12. In the Netherlands, J. Dietz (1992, 1996) incorporates the language action view into a modeling approach.
13. The difference between primary and secondary sources is usually not clear. I suggest to consider a source primary when its author is mainly occupied with attempts at original theorizing, regardless of his degree of success. A secondary source, then, entails mainly comments (upon primary sources or upon other, earlier, secondary sources). According to this criterion, large portions of especially the work of Habermas are secondary in nature. He presents his own theory of communicative action, so to speak, in between commentary. Likewise, here I develop subjective situationism while constructively applying and deconstructively criticizing concepts from other sources.
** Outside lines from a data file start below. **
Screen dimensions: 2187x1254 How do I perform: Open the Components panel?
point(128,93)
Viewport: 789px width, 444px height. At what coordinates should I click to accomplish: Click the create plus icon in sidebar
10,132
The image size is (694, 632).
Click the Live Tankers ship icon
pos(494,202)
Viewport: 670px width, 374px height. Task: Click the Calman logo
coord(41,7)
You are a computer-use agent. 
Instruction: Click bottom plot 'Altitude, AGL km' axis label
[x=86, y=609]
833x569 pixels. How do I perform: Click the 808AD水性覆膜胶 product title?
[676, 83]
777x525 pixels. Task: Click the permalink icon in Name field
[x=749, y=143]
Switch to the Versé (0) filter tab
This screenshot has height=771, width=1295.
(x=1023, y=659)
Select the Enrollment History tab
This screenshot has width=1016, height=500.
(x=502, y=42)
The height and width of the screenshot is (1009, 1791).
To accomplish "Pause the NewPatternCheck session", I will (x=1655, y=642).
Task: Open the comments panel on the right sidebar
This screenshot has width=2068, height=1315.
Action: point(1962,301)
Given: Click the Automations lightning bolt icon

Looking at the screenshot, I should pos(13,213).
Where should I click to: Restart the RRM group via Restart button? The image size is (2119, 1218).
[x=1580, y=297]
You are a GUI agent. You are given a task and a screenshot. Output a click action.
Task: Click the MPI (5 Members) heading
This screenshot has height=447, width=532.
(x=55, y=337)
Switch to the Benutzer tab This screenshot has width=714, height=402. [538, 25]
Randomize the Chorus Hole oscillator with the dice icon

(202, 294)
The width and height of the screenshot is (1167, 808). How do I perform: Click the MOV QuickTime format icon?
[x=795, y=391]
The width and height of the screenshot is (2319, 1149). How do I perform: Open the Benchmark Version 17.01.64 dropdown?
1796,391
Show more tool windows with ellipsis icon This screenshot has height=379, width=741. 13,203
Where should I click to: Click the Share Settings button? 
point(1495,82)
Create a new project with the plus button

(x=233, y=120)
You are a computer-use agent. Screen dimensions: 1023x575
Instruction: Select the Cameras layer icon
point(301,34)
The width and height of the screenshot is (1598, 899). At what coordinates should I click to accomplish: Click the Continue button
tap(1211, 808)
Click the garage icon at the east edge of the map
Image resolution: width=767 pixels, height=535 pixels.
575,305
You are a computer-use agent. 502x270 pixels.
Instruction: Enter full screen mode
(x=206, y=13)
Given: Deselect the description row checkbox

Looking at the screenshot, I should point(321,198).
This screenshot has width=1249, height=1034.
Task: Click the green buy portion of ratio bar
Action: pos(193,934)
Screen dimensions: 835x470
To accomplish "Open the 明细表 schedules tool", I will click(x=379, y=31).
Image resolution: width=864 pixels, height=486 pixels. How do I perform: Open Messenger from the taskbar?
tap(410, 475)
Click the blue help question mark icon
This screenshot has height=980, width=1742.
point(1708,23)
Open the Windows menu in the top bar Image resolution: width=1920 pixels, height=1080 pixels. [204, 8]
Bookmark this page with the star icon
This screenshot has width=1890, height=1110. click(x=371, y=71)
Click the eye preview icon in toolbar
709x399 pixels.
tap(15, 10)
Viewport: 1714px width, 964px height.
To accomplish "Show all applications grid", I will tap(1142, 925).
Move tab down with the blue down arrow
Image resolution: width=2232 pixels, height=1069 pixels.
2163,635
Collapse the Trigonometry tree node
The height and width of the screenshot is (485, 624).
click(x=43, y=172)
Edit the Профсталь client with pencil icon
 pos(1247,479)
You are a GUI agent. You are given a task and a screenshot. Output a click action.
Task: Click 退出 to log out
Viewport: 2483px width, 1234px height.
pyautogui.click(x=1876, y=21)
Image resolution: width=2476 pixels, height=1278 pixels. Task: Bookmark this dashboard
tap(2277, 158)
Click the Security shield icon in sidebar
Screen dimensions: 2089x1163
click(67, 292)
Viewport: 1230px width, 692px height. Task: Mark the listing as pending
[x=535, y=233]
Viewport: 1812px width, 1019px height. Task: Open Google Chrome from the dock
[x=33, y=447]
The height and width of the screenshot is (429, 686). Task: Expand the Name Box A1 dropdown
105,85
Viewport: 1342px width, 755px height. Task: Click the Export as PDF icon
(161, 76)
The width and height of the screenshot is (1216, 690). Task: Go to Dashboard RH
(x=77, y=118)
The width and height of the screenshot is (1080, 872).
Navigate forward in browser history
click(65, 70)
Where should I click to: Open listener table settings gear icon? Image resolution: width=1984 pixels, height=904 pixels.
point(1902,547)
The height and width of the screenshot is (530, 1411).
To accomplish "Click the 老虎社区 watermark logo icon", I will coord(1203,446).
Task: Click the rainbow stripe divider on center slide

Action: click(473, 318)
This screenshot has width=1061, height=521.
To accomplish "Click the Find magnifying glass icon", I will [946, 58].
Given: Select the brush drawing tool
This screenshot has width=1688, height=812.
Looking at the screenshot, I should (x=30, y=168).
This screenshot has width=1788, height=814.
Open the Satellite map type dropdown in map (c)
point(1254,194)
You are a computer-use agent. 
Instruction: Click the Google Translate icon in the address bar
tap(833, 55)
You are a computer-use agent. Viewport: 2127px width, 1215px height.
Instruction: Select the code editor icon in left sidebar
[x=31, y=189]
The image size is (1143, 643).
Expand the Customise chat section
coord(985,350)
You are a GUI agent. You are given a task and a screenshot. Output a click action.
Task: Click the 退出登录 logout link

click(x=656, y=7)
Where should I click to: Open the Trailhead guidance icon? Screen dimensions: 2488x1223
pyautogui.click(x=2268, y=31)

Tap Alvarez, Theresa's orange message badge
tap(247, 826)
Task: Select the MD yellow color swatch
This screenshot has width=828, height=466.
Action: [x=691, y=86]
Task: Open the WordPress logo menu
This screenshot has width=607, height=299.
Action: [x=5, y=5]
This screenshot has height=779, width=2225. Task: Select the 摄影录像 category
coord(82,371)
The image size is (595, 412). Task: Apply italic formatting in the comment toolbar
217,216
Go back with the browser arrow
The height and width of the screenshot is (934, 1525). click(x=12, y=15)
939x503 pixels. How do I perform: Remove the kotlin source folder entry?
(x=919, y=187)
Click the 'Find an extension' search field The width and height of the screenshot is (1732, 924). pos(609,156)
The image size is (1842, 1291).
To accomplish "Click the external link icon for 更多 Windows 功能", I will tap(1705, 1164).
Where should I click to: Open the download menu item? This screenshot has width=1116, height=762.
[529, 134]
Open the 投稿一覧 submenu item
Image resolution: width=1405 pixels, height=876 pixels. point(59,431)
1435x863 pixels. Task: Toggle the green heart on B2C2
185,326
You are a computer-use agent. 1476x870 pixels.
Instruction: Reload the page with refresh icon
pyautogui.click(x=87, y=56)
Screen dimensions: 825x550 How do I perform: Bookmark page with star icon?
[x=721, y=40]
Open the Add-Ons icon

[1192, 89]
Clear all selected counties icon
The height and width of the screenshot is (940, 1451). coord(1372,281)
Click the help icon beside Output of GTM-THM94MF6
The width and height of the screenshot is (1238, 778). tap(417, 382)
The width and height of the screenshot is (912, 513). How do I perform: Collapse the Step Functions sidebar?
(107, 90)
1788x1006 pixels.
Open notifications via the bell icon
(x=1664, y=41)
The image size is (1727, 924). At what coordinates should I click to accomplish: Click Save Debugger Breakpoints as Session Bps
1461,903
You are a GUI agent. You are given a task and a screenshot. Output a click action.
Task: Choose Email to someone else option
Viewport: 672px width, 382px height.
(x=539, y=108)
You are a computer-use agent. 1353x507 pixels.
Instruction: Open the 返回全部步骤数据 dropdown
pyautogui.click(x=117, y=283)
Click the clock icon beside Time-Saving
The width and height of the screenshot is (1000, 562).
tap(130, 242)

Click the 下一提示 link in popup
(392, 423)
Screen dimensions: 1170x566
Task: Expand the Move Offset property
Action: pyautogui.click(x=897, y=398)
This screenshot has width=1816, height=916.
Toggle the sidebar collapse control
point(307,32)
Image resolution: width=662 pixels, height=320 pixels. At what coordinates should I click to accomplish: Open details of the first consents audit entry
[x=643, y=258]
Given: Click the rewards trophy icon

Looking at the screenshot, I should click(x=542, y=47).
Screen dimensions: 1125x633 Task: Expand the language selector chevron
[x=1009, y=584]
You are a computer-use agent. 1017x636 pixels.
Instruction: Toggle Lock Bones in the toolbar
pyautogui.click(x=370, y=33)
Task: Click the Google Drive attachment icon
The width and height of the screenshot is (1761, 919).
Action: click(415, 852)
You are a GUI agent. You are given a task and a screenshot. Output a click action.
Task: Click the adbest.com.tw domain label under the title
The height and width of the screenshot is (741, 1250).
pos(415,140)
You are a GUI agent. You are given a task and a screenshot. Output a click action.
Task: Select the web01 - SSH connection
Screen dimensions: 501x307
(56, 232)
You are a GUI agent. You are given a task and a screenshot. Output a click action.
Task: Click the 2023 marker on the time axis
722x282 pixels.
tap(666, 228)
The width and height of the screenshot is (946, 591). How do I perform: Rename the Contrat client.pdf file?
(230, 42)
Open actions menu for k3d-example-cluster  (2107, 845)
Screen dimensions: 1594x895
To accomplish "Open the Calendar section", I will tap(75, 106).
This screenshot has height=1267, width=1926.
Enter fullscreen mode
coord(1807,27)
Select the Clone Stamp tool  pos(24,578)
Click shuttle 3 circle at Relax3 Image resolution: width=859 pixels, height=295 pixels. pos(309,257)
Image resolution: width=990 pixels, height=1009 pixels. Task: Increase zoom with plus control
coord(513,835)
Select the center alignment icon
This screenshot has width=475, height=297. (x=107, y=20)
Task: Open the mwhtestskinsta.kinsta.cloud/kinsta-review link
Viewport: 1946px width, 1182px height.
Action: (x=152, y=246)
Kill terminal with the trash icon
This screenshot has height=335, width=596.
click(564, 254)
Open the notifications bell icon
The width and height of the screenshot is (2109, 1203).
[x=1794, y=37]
14. The lemma Derrida, Jacques in The New Encyclopædia Britannica (15th edition, 1990, Volume 4, p 26)provides a condensed yet clear introduction: “Derrida’s thought is based on his disapproval of the search for some ultimate metaphysical certainty or source of meaning that has characterized most Western philosophy. In his works he offers a way of reading philosophic texts, called ‘deconstruction,’ which enables him to make explicit the metaphysical suppositions and a priori assumptions used even by those philosophers who are the most deeply critical of metaphysics.” For this reason, Derrida’s work is criticized for being only critical, not constructive. I value deconstruction as an often all too necessary prelude to construction; it is therefore definitely constitutive of construction. See quotations taken from Myers (1961) throughout this treatise, and my own subjective situationism, of course, for concepts of metaphysics that avoid the elusive search for “ultimate metaphysical certainty.”
15. For psychology, S.S. Rakover devotes a large part of Metapsychology: Missing Links in Behavior, Mind and Science (1990) to the “enduring problem” that elimination from scientific concerns of “private behavior” presents. J. Ruesch observes in Disturbed Communication that (1957, p 189) “[t]he communication engineers define successful communication as the establishment of identical information in sender and receiver. In the study of human communication, this criterion cannot be applied because neither participant nor observer can ascertain whether the statement of the first person has been completely understood by the second person.”